Census 2023 unmasks a profound crisis in Pakistan: 63 percent youth and 23 percent adolescents bereft of any schooling, marginalizing millions and imperiling the nation’s trajectory.
These out-of-school groups languish in policy shadows, per reports. The gender chasm yawns wide—75 percent of 15-29-year-old women unschooled against 50 percent men—heralding enduring deficits in jobs, wellness, and engagement.
A pivotal study by Sustainable Development Policy Institute and UNFPA in key provinces evaluates hurdles and reconnection routes for youth to education, employment, health, and civics.

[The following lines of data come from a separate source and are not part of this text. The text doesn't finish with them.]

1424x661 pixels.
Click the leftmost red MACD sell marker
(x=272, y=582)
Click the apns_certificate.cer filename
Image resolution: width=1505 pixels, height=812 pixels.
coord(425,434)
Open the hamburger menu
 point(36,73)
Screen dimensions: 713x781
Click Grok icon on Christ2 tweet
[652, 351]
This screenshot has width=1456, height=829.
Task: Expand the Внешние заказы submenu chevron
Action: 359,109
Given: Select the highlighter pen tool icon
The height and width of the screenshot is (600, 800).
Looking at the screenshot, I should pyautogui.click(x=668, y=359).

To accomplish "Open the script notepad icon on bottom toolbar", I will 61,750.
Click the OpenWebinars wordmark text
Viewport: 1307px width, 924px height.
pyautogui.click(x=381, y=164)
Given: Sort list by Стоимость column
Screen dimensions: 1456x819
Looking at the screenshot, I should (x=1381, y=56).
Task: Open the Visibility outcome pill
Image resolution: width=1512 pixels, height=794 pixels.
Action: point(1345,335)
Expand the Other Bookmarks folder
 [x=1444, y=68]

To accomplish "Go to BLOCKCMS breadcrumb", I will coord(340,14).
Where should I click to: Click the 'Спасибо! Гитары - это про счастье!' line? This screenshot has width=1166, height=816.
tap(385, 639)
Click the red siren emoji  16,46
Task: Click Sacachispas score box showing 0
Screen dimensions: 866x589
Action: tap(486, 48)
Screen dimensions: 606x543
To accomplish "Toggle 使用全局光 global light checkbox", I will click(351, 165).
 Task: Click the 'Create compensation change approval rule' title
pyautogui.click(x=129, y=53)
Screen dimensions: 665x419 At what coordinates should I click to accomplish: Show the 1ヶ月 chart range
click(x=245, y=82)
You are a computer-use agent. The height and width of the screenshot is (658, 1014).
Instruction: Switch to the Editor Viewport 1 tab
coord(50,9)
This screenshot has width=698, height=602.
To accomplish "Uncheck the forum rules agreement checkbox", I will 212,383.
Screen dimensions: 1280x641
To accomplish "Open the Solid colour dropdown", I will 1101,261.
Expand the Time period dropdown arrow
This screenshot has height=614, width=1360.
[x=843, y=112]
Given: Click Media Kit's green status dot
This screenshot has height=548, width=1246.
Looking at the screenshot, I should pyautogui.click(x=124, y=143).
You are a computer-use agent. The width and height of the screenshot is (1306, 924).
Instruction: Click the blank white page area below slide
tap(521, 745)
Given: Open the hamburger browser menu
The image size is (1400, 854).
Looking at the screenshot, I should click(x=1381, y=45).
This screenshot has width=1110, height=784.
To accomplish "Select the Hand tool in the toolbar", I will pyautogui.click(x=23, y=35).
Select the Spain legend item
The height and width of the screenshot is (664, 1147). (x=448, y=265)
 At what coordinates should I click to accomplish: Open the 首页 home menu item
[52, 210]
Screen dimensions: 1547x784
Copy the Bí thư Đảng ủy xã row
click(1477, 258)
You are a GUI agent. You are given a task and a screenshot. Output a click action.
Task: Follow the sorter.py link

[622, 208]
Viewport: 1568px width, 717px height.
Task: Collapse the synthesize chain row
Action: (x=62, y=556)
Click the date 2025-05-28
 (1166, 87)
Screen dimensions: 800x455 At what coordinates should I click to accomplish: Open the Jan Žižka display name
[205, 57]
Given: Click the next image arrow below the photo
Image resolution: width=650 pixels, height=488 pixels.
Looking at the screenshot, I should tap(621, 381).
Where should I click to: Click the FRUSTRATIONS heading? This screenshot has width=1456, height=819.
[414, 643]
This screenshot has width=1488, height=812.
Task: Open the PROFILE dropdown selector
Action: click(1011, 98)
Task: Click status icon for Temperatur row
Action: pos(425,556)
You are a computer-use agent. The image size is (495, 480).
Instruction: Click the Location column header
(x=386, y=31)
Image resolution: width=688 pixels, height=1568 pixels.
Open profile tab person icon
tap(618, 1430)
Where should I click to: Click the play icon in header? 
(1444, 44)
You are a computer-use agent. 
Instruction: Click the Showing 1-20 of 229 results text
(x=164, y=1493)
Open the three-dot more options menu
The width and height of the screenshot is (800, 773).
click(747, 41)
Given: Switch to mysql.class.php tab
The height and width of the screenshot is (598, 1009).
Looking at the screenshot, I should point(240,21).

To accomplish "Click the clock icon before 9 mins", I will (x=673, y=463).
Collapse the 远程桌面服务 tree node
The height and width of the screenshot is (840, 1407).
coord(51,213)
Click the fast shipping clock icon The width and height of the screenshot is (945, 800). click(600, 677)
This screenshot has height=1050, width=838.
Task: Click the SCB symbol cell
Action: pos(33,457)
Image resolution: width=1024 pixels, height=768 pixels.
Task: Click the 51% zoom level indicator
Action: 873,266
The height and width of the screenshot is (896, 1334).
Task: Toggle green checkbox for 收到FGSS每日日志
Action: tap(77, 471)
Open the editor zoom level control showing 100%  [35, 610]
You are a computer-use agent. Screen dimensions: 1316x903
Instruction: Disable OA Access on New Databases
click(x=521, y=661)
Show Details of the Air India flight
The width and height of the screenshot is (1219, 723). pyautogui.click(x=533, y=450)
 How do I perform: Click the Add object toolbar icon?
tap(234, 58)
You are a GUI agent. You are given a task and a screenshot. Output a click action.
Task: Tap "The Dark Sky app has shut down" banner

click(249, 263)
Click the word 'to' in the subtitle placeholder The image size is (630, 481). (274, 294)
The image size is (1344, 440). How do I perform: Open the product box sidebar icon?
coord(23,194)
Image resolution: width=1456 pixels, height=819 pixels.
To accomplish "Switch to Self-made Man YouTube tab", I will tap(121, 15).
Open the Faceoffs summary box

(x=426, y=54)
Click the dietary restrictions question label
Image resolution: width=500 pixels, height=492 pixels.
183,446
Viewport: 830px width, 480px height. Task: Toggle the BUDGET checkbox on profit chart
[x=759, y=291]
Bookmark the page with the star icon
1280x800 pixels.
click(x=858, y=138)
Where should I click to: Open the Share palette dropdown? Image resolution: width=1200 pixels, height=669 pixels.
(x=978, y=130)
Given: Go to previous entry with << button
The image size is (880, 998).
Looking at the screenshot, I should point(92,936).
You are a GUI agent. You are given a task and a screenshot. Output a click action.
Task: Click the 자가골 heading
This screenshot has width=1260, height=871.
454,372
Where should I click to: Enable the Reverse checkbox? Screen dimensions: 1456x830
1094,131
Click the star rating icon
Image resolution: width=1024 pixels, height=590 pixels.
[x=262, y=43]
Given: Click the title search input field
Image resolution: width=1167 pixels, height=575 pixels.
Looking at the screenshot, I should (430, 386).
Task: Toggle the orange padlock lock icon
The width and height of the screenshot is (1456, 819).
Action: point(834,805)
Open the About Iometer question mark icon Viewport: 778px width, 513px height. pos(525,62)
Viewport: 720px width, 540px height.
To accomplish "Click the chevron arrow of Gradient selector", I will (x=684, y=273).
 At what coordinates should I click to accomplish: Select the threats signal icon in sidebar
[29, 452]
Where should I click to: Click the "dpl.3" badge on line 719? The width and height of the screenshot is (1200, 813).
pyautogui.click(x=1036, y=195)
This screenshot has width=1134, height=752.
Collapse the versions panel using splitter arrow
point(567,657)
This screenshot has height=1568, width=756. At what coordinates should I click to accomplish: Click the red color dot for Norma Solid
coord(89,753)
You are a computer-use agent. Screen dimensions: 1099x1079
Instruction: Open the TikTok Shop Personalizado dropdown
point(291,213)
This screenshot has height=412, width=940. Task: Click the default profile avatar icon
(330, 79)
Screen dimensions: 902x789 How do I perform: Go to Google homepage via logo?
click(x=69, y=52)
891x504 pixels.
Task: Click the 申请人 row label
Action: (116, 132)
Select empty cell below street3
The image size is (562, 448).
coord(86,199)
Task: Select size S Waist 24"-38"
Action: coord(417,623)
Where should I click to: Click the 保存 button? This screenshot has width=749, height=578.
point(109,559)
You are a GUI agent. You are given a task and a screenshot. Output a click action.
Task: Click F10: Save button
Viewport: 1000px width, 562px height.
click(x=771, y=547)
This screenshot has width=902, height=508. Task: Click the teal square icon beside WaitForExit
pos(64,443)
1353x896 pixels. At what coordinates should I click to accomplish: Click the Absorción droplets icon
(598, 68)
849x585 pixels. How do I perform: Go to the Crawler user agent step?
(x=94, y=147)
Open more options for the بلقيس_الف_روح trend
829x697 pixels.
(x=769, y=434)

Economic woes force 75 percent exits. Layers of issues: chores, work mandates, school voids, distances, insecurity en route, sociocultural restraints—girls most afflicted by matrimony and molestation fears.
Male youth grapple with juvenile toil in meager-paying roles; two-thirds burdened by early provision duties. Females log 85 percent days in unremunerated domesticity, voiding education or jobs. Marriages average 18 for girls.
75 percent idle without pay, women foremost; laborers net below 25,000 rupees in fleeting informal setups. Skills programs elude 90 percent.
Health epidemics—malnourishment, aches, psyche turmoil—persist untreated owing to prohibitive fees, mobility snags, knowledge gaps. Systemic overhauls are imperative for Pakistan’s youth redemption.